April Economic Commentary: Unemployment rate, stimulus, strong consumer savings point toward 7% GDP growth in 2021
The US economy is heading into spring with the strongest set of economic metrics we have seen in a long time. The passage of the $1.9 trillion fiscal stimulus brings the total amount of fiscal support to nearly $5 trillion (approximately 25% of GDP) since the onset of the pandemic.
Even as this influx of stimulus is making its way into the economy, the Fed reiterated their commitment to keeping interest rates anchored near 0% while maintaining their monthly purchases of $120 billion in assets until they see “maximum employment” in the labor market and inflation averaging 2%. Meanwhile, the consumer has built up a surfeit of savings that is over twice the level before the pandemic – and this was before the last batch of checks had been sent out – so there is considerable wherewithal for consumer spending to significantly increase.
The employment report for March most clearly showed the impact of the acceleration in the vaccination rate that is facilitating the re-opening of the economy. Broad-based gains across nearly all industries led to the strongest increase in payrolls since August (+916,000). The prior two months were also revised upwardly. The unemployment rate dropped from 6.2% to 6.0%, but the participation rate only increased from 61.4% to 61.5% (it was 63.3% in February 2020) suggesting that there is more slack in the labor market than the unemployment rate indicates.
Other findings:
The number of unemployed (those actively looking for employment) continues to trend lower, but at 9.7 million is still four million higher than February 2020. Over 18 million (9 times pre-Covid levels) are receiving some form of unemployment insurance. It is unlikely that the Fed will consider labor markets fully recovered until we see the participation rate and the unemployment rate back to near pre-Covid levels.
Manufacturing remains a bright spot in the recovery. The recent ISM manufacturing survey showed the strongest reading since 1983. Low inventories and inflated backlogs suggest that upward pricing pressures will become evident in the near term until production can catch up with pent-up demand that is expected to continue to accelerate as the economy re-opens.

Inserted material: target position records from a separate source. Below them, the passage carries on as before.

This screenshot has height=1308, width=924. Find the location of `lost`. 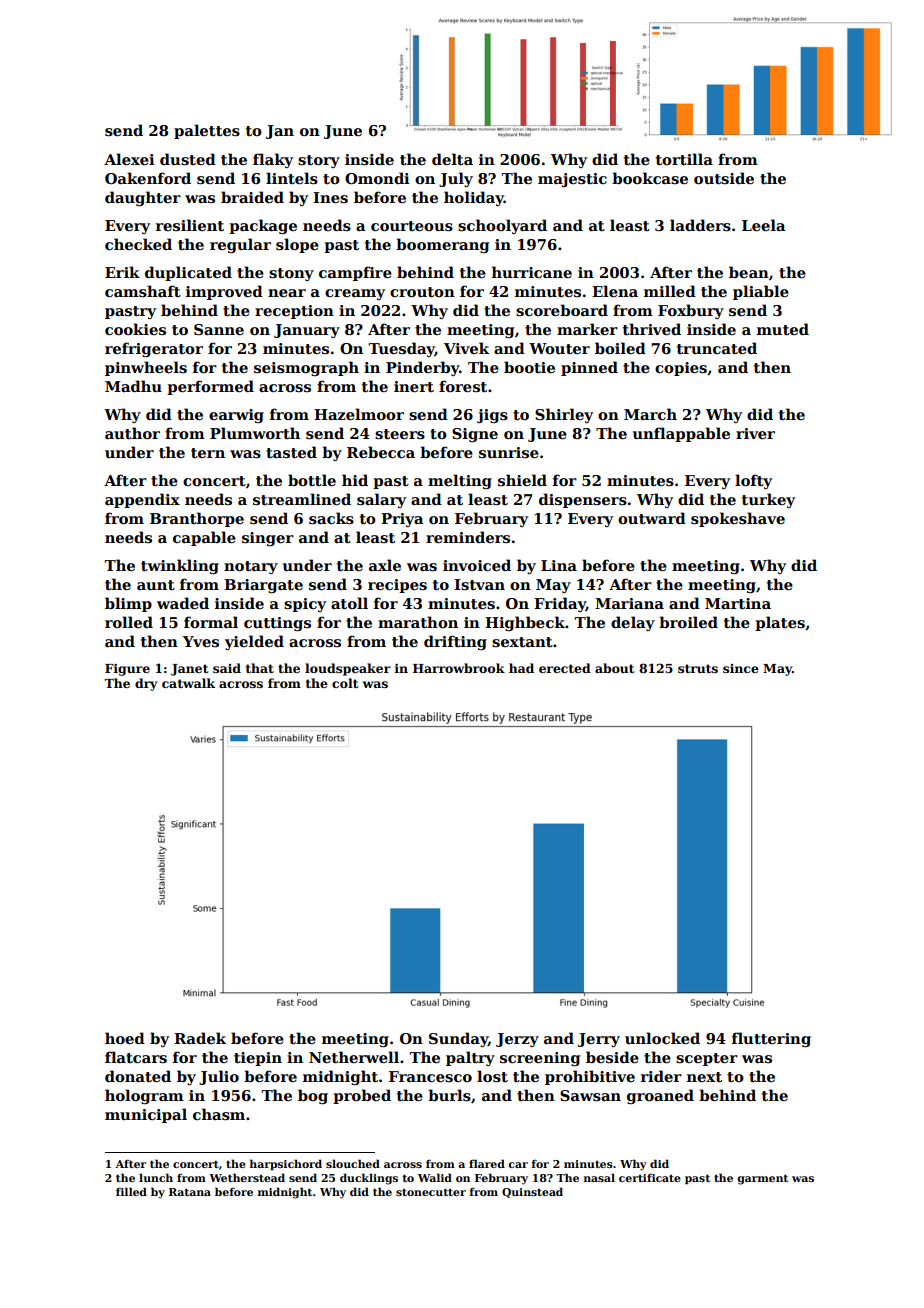

lost is located at coordinates (492, 1076).
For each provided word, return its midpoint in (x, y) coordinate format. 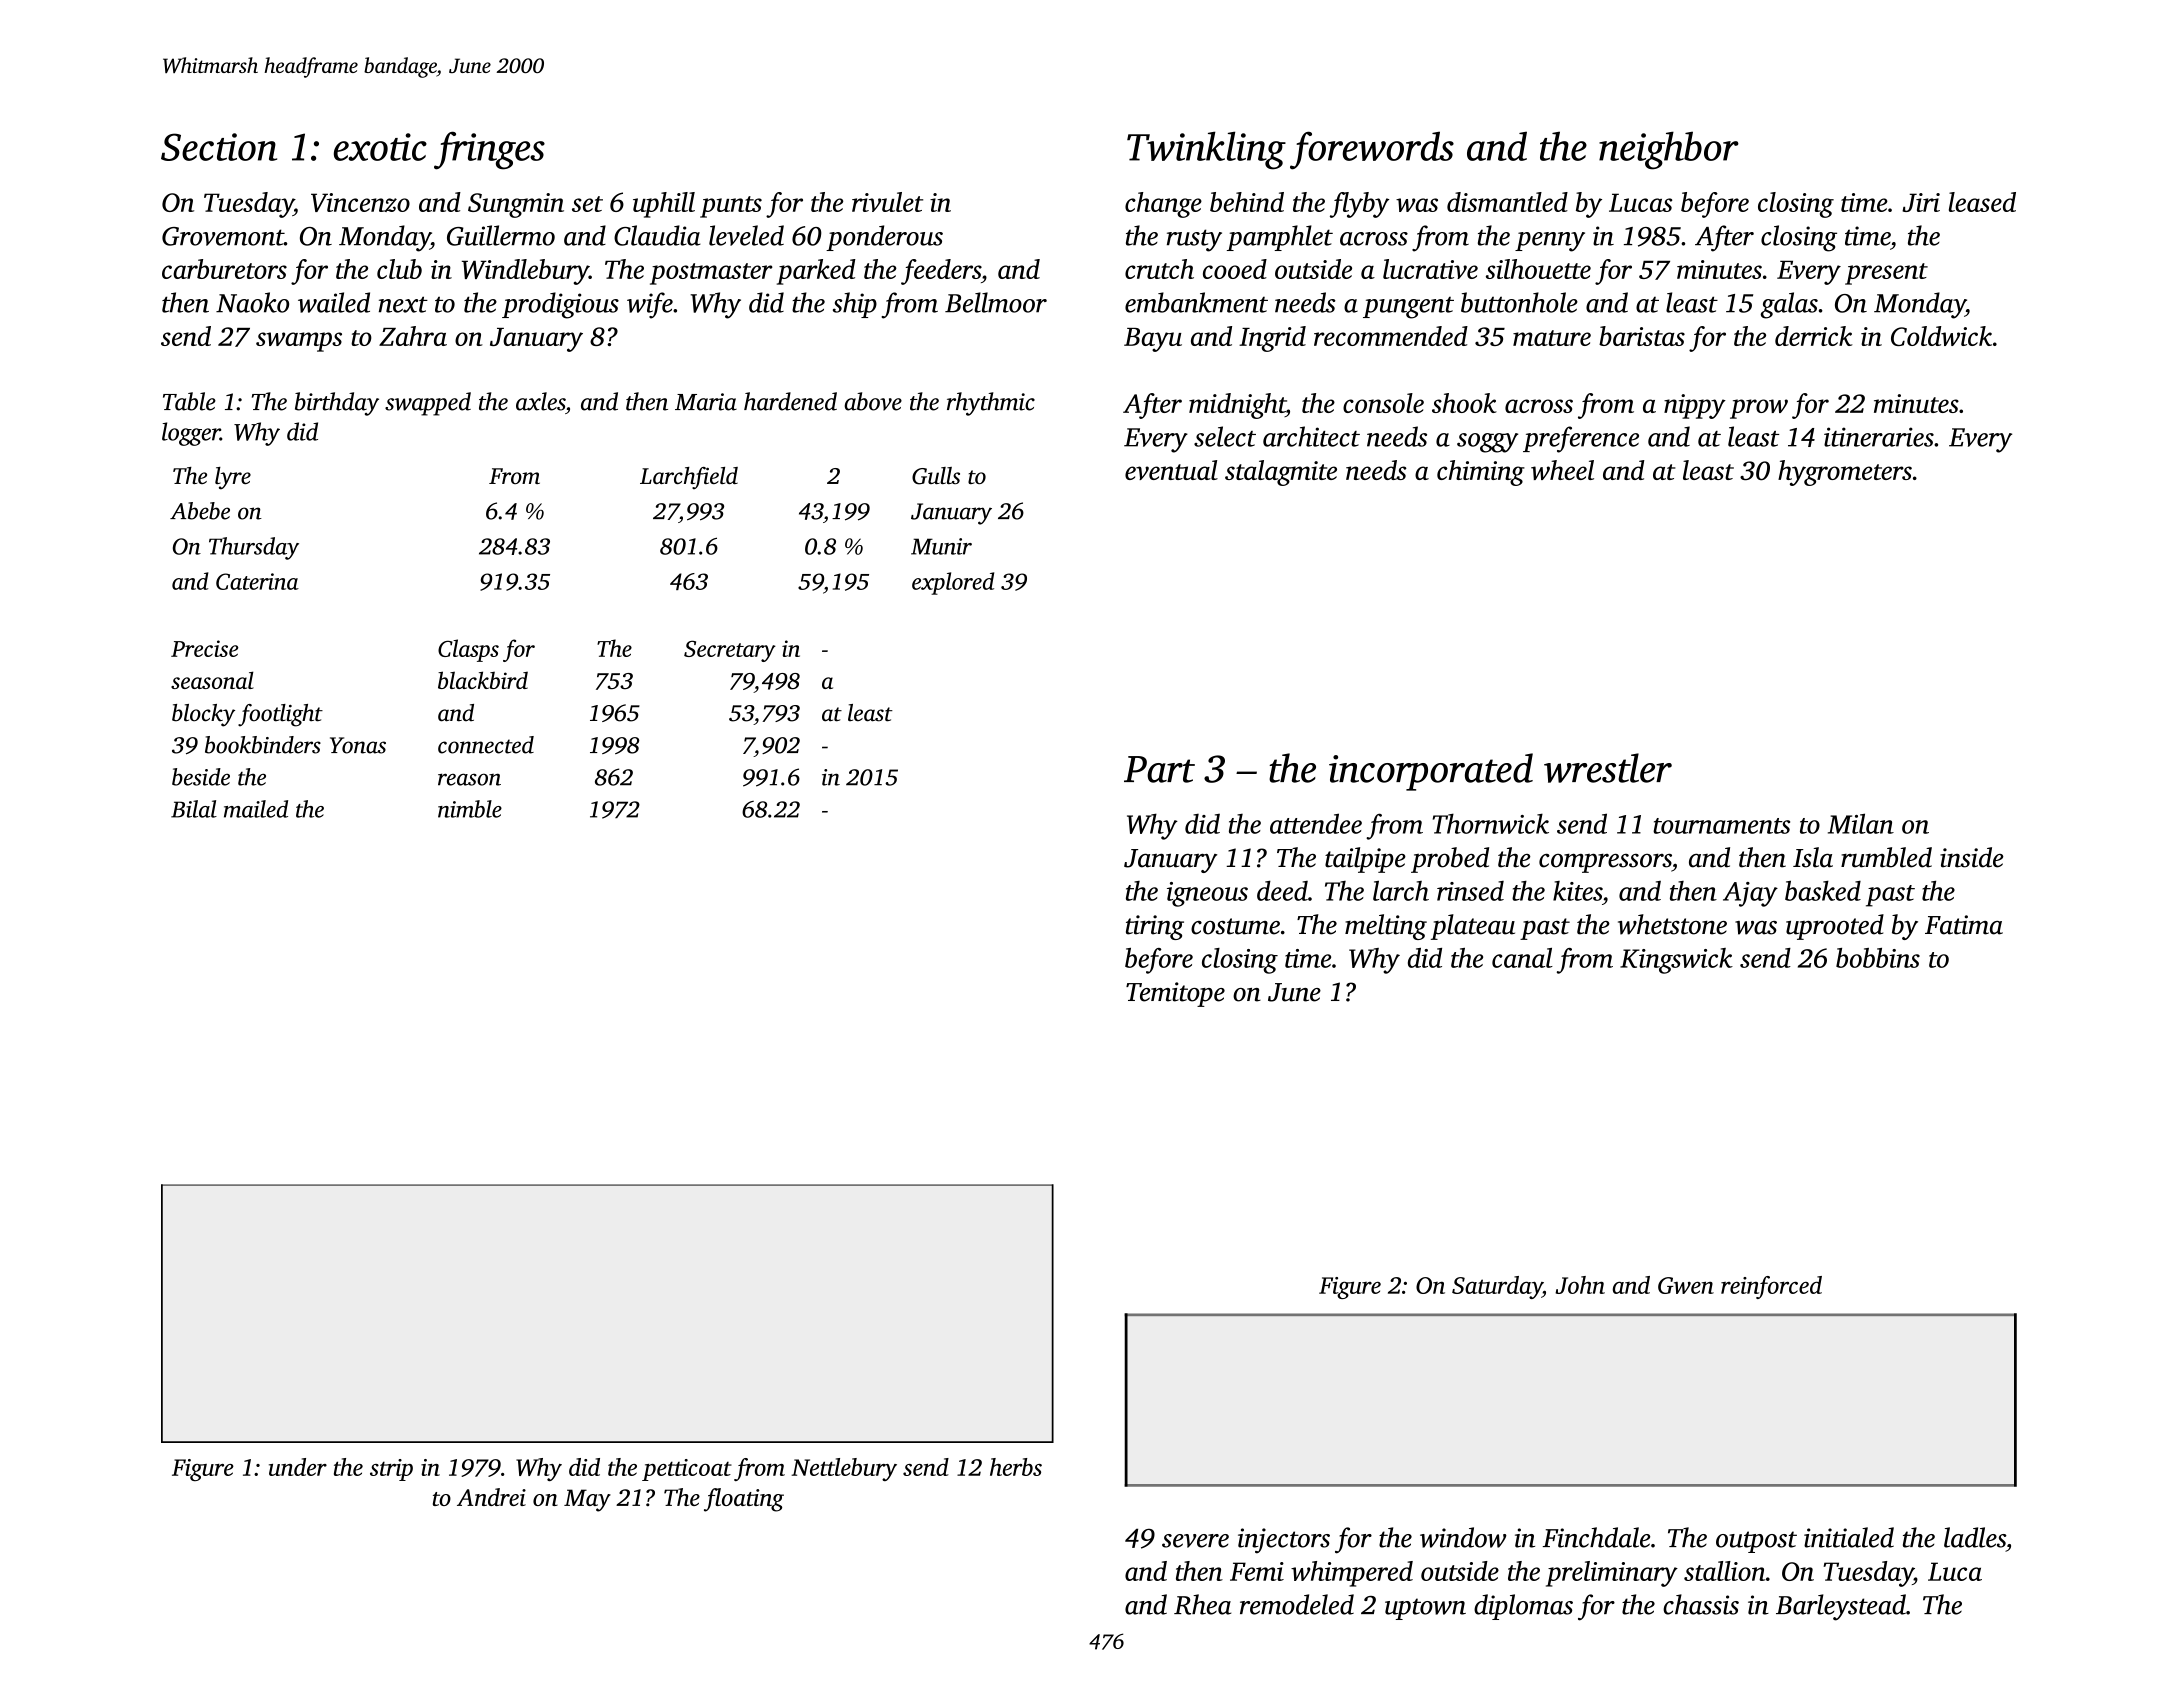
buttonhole (1519, 302)
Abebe (200, 511)
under (298, 1467)
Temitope (1175, 994)
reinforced (1771, 1287)
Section (219, 147)
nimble (470, 809)
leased (1982, 202)
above (873, 401)
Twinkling (1206, 150)
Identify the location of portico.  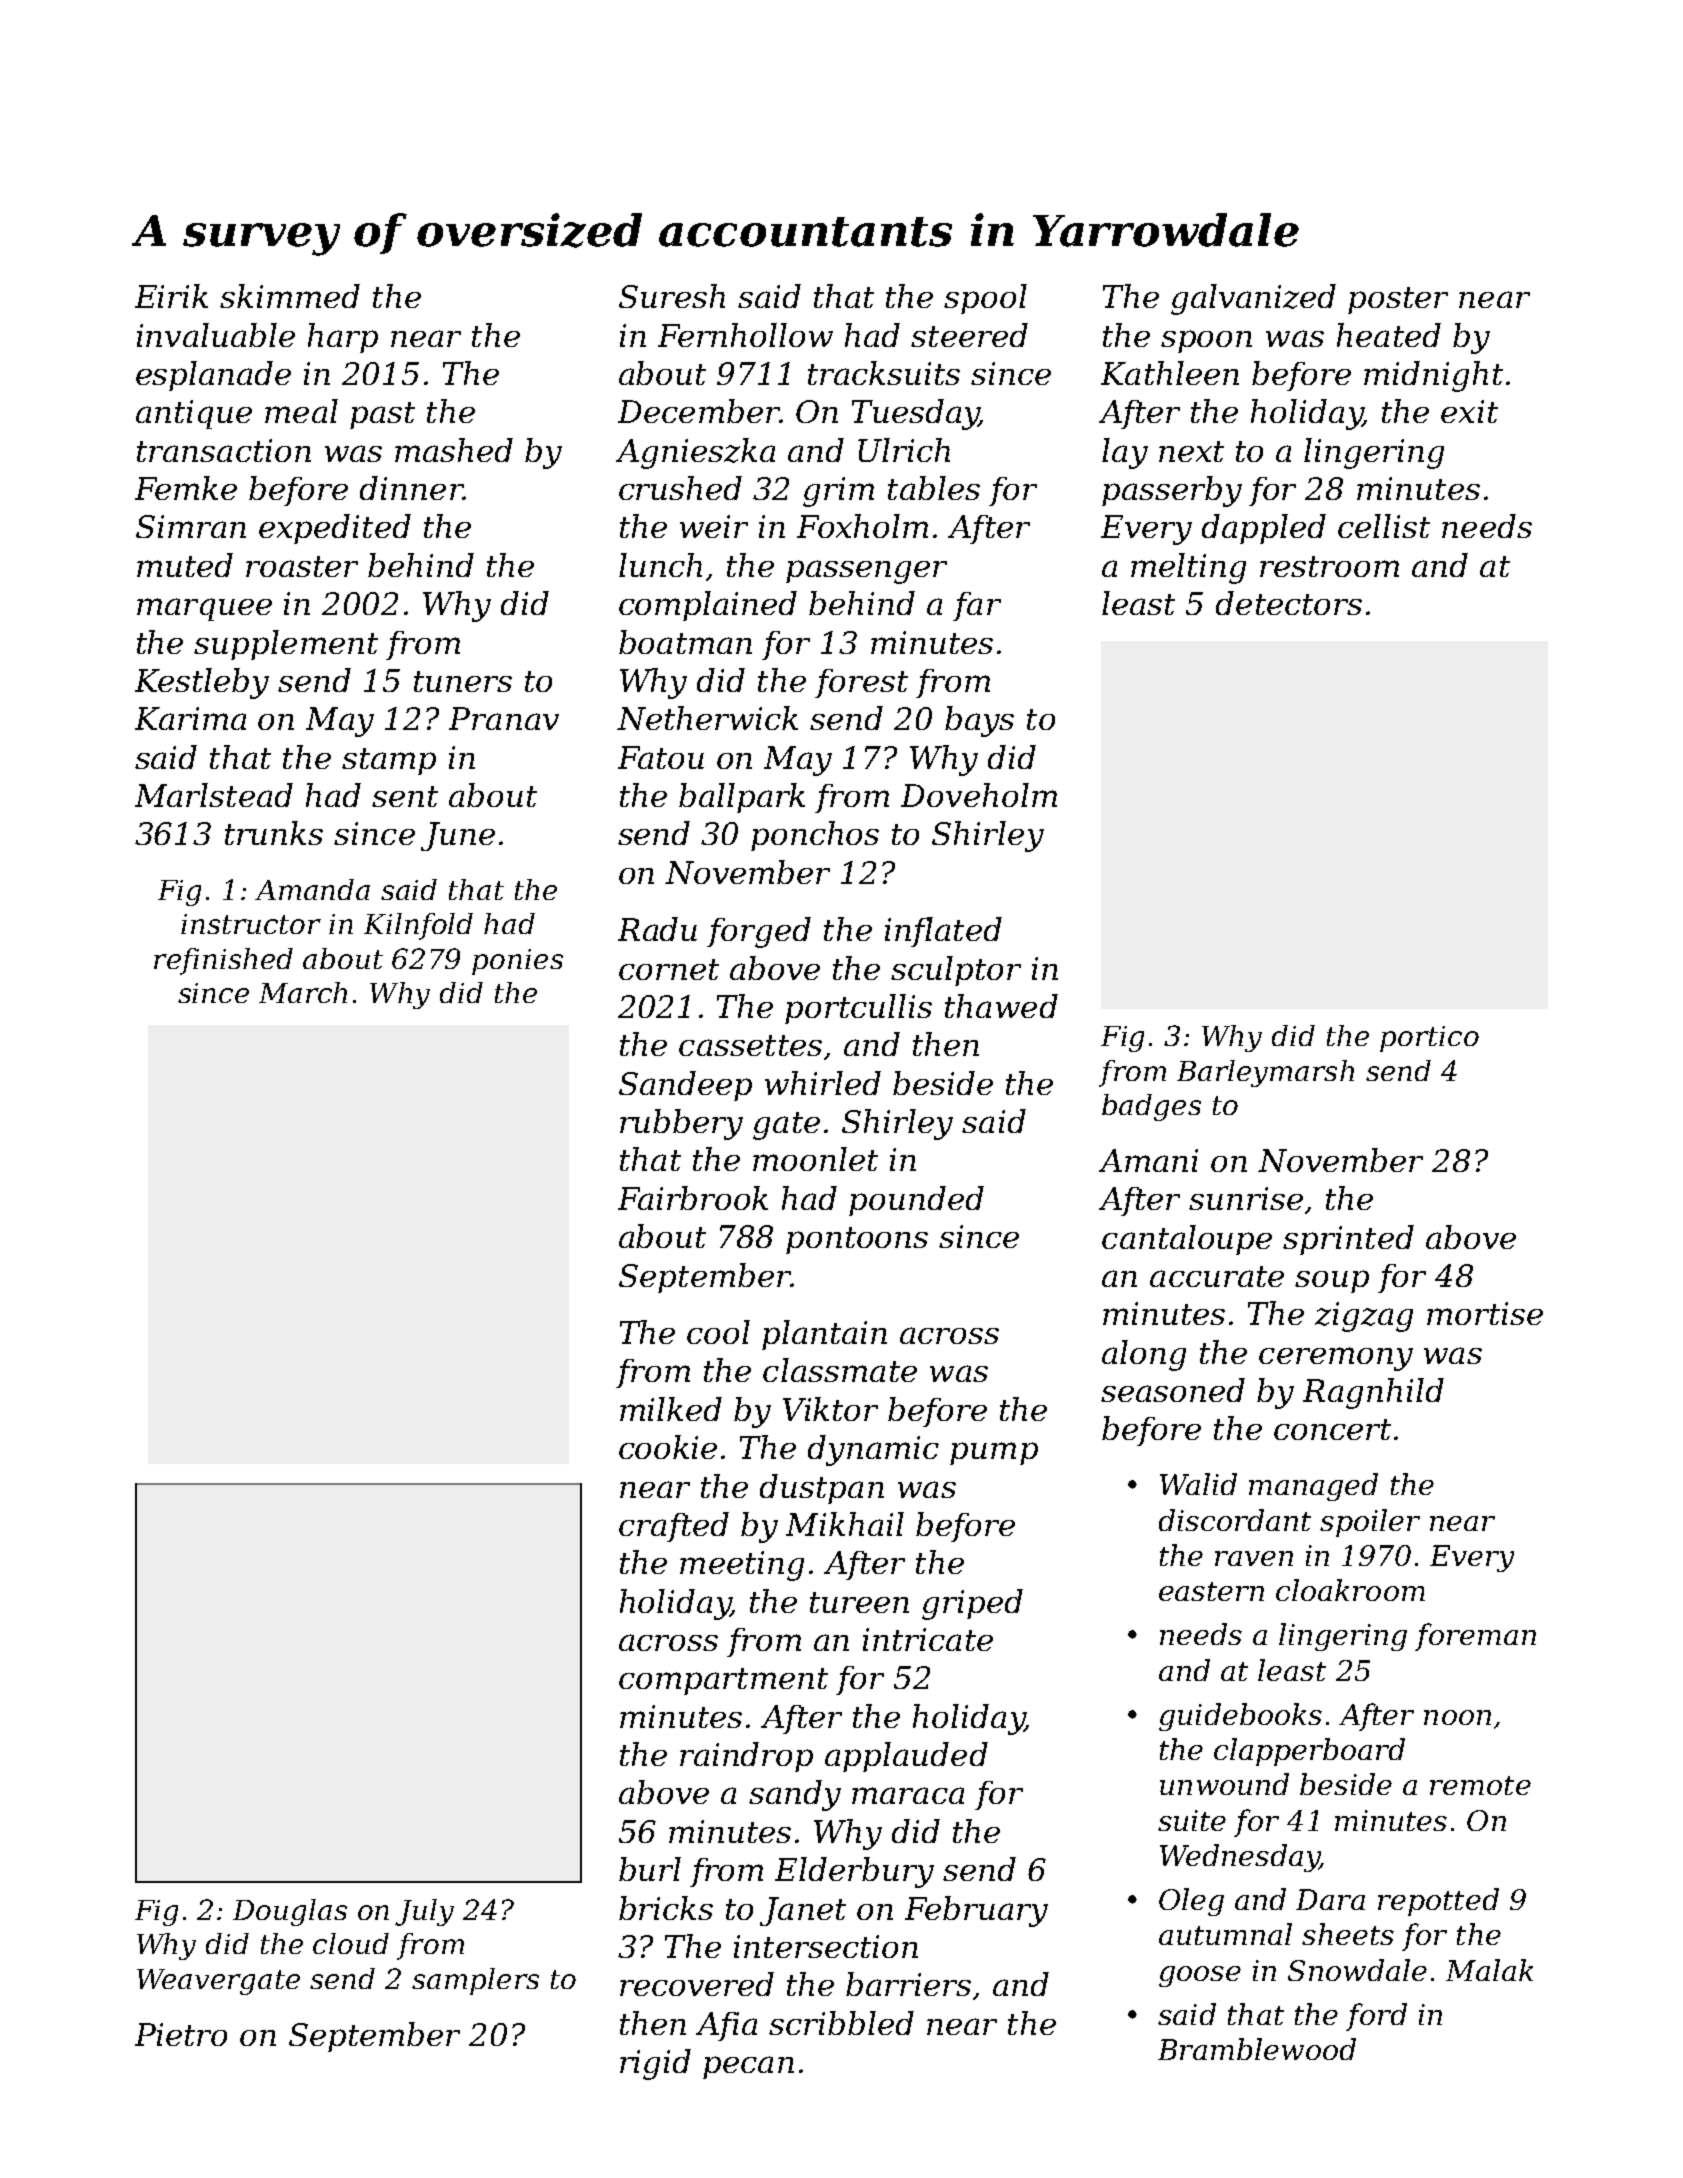
(1429, 1039).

Inflation risks are receiving a lot of attention as evidenced by the 1.1% increase in the 10-year Treasury yield over the past eight months. Inflationary expectations are the prime determinant of long-term interest rates. Inflation expectations for the next five years are now the highest since 2008 and are being driven higher by the historic amount of fiscal stimulus being provided to the economy and the imbalance between supply and demand during the re-opening of the economy. Additionally, the Fed has stated that they are prepared to allow inflation to run above their goal of 2% for some time before taking steps to rein it in.
Core inflation, which excludes the impact of food and energy prices, has been relatively stable but will likely show increases over the next several months as year/year data will make comparisons to the weak inflation numbers experienced at the outset of the pandemic last year. The anticipated jump in year/year inflation readings is expected to be transitory, however, as the overhang of excess labor supply will act as a deflationary force. Nevertheless, the re-acceleration of inflation remains one of the biggest risks on the economic horizon, outside of Covid.
Finally, given record fiscal stimulus, an accommodative Federal Reserve, and a consumer with elevated levels of savings, it is no wonder that expectations for GDP growth in 2021 have been steadily increasing and are now approaching 7% for the year -the strongest yearly reading since 1983 and 1984. The continued improvement in the pace of vaccinations is a basic assumption incorporated into the stronger GDP estimates. The path of the Covid virus and its variants remains a wildcard, however, in how smoothly and quickly the economy will be able to achieve this potential.